• [Data provided]:
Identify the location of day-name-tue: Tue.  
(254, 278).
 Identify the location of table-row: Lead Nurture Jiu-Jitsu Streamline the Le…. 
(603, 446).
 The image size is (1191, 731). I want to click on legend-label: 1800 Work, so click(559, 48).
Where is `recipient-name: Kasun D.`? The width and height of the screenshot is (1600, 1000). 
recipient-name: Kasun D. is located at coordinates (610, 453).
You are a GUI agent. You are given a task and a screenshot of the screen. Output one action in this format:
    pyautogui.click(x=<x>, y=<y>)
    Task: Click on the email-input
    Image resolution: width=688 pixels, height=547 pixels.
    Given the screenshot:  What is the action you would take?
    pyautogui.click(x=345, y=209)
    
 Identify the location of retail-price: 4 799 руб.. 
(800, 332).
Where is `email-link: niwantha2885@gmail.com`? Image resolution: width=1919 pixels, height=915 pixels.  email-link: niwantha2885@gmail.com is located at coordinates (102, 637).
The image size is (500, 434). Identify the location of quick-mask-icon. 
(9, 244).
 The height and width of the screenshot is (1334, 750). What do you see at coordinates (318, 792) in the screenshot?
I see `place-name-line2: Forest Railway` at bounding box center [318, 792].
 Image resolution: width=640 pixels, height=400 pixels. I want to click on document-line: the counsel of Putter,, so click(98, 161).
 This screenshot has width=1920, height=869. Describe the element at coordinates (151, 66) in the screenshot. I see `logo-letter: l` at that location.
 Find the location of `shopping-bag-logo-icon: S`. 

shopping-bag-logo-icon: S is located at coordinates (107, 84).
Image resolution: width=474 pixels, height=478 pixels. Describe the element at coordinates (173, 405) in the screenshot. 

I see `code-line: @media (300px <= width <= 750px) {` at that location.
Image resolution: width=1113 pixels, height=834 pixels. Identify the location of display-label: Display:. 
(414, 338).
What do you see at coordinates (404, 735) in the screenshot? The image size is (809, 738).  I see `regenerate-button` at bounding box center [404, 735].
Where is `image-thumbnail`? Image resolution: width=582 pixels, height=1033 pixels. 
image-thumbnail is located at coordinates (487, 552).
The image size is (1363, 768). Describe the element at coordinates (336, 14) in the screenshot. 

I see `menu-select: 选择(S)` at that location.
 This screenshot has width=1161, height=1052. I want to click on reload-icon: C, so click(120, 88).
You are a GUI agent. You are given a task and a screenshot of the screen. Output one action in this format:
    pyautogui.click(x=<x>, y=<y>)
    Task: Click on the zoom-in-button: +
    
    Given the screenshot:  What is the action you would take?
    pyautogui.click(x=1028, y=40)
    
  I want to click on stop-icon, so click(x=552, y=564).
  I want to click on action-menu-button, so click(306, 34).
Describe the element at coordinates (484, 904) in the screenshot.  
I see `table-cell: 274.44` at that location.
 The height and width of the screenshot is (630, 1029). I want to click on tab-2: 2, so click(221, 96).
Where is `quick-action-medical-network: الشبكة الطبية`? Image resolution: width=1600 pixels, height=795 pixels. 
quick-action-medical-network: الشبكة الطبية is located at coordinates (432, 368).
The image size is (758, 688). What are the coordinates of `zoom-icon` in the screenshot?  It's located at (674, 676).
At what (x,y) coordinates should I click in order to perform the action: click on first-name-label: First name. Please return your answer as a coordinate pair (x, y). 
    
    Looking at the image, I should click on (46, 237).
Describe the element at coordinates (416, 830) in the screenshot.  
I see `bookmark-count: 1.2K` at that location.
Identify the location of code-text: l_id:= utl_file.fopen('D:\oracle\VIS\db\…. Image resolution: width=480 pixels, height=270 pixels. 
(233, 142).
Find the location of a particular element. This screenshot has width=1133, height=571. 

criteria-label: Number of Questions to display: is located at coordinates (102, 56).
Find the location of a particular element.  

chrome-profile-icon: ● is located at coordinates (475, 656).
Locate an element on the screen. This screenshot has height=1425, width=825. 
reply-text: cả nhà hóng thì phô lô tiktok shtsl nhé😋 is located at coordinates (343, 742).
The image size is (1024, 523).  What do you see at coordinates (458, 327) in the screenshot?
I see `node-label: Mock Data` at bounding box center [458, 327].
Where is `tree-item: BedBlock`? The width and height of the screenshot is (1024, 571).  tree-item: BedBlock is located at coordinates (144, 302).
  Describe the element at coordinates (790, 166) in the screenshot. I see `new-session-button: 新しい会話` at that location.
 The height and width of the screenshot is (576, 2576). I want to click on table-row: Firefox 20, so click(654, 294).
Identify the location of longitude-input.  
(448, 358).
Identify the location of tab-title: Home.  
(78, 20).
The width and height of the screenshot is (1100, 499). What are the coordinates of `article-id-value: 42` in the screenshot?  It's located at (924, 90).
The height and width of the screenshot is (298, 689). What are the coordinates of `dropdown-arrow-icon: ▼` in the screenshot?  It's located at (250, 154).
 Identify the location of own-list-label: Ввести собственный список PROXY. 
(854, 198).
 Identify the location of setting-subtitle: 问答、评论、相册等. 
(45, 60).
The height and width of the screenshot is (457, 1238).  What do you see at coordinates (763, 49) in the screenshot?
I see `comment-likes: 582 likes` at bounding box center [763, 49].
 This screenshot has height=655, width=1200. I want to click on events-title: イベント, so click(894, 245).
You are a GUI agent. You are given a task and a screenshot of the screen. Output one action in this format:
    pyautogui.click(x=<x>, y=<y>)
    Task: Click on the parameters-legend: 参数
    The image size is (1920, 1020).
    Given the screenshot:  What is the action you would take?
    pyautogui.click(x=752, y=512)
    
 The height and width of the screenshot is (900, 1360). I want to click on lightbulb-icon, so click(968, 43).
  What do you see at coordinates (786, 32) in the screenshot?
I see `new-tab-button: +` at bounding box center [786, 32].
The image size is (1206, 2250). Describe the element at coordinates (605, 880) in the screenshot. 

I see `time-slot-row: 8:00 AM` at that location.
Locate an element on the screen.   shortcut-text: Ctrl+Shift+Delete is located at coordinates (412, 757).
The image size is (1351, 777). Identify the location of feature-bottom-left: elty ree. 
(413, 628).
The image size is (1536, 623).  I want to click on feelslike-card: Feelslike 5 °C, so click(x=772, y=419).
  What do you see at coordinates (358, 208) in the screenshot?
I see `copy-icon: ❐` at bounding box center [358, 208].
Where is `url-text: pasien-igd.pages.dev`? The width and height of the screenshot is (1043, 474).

• [Instructions for the task]:
Turn the material starting at the line containing "What do you see at coordinates (404, 735)" and ending at the line containing "image-thumbnail is located" into a two-column CSV with the headers input and output. Give each input and its output one row, with both fields quoted and any line breaks replaced by spaces.

• [Result of the task]:
input,output
"What do you see at coordinates (404, 735) in the screenshot? The image size is (809, 738).","I see `regenerate-button` at bounding box center [404, 735]."
"Where is `image-thumbnail`? Image resolution: width=582 pixels, height=1033 pixels.","image-thumbnail is located at coordinates (487, 552)."